Phase separation and atomic ordering were investigated in InGaN layers grown by metalorganic chemical vapor deposition on (0001) sapphire substrates. Transmission electron microscopy (TEM) of InGaN layers during their early stages of growth reveal 2-D quantum rings that form spontaneously. In thick layers at InN contents of 3%, planview TEM images show a random distribution of atomic species and selected area diffraction (SAD) patterns do not exhibit satellite spots continuous to Bragg reflections. InN contents of 12% result in a speckled microstructure and satellites are present in SAD patterns. No satellites are observed along the [0001] direction, implying that phase separation is two-dimensional in nature and may occur on the surface while the layer is growing. These results are indicative of composition modulations lying in the (0001) growth plane. Samples containing InN fractions of between 22 and 34% exhibit microstructures having stronger contrast variations and SAD patterns with satellites further spaced from fundamental reflections.
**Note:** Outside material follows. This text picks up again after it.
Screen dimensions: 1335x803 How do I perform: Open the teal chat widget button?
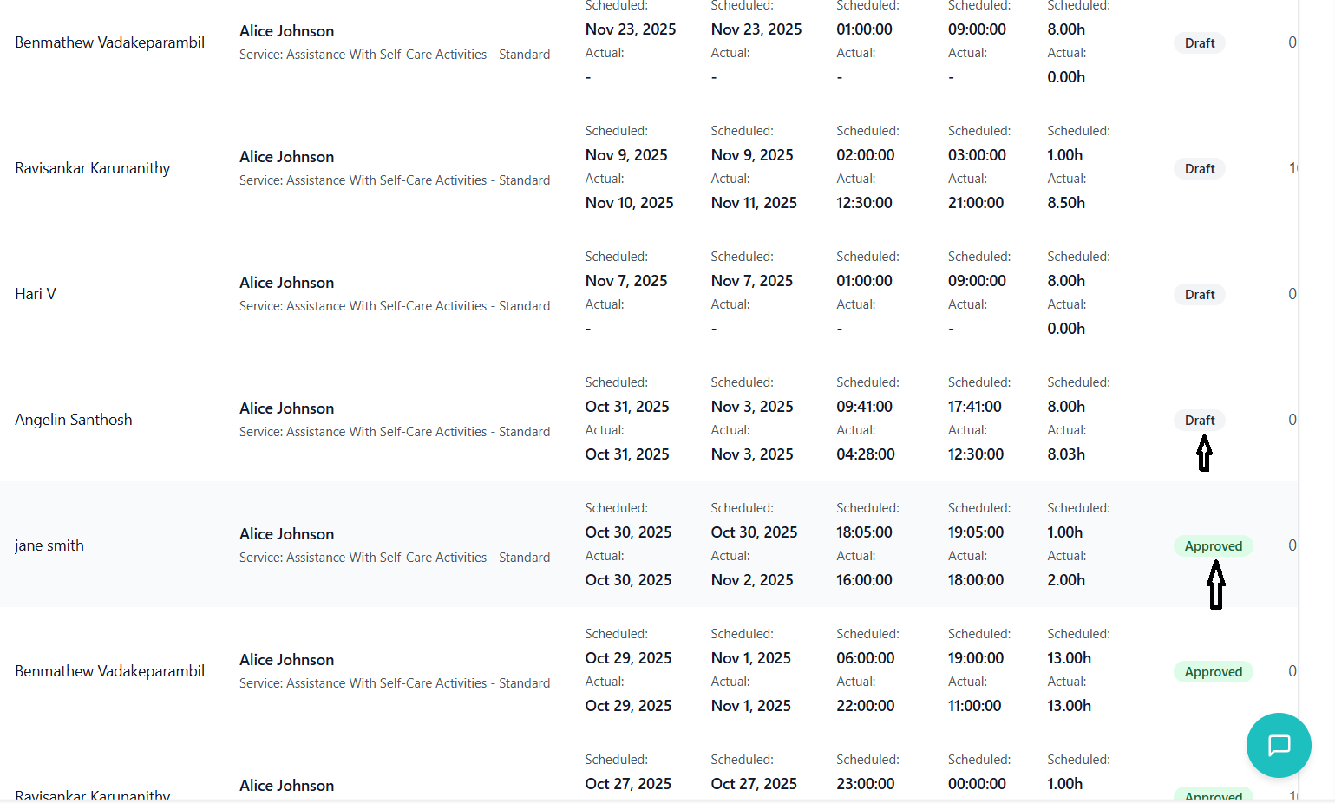pos(1279,745)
In cross-sectional TEM images, contrast striations oriented along [0001] are present except near the InGaN/GaN interface. The spacing of these striations is comparable to the composition modulation wavelengths calculated from SADPs and decreases with increasing InN content. Similarly, plan view TEM images taken from very thin specimens exhibit a domain structure with well aligned stripes within the domains. Increasing the growth rate from 400nm/h to 900nm/h results in a reduction in the intensity of satellite spots, indicating that the amplitude of composition modulations is reduced. The absence of contrast near the InGaN/GaN interface suggest reduced In incorporation, resulting in the absence of phase separation. Reduced In incorporation is confirmed by high angle angular dark field (HAADF) imaging and energy dispersive x-ray spectroscopy (EDS). X-ray diffraction and photoluminescence data are consistent with the occurrence of phase separation. The stability of phase separated microstructures were assessed at different temperatures. Annealing above the growth temperature eliminates satellite spots in diffraction patterns and results in a less periodic microstructure. No changes were observed by annealing at temperatures lower than the growth temperature. Diffraction spots at (0001) as well as diffuse intensity along <-1,1/2,1/2,1> are observed in (10-10) SAD patterns, implying the existence of atomic ordering.